### Text provided

As I approach 40, I’m coming to terms with several truths about myself:

  1. I am not going to be the first woman to play short stop for the New York Yankees.
  2. 5’8.5″ is my full-grown height.
  3. No matter how innocent they look, cupcakes are my mortal enemies.
  4. To be a better writer I have to wake up early. Really early—like, before the sun and my 8-month old. Believe it or not, this last one has been the most difficult for me to accept.

I have never been a morning person. In high school I routinely stayed up until midnight and slept (when I was allowed) until after noon. I hung a sign on the door that read: “I Don’t Do Mornings,” which my father still likes to tease me about. (And, mind you, the sign is still hanging, though my old bedroom has become his office.) In college I took afternoon classes and worked the late night shift at the snack shop. If anyone needed to get picked up after last call, they called me. If anyone needed a sunrise drive to the airport, they skipped my number. In grad school I fell in with a crowd of the nocturnally gifted and began to stay up even later. I would regularly watch the sunrise across the San Gabriel mountains after a night spent writing a new story or developing photographs in my bathroom-turned-darkroom or watching Law & Order reruns on A&E while playing Ma-Jong with a group of film school dropouts and jobless musicians. Yes, it was a magical time.

######
### Supplied entries

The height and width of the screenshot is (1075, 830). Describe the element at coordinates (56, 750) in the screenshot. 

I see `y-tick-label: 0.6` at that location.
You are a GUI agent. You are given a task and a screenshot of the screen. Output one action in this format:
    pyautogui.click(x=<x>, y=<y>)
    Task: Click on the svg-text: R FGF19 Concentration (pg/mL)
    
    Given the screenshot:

######

Prompt ▸
According to the essay, why must the narrator start waking up early, and how early does that mean? You won't need the entries to complete the work that comes next.

Task output ▸
The narrator must wake up early in order to become a better writer. That means really early, before both the sun and the narrator's 8-month-old are up.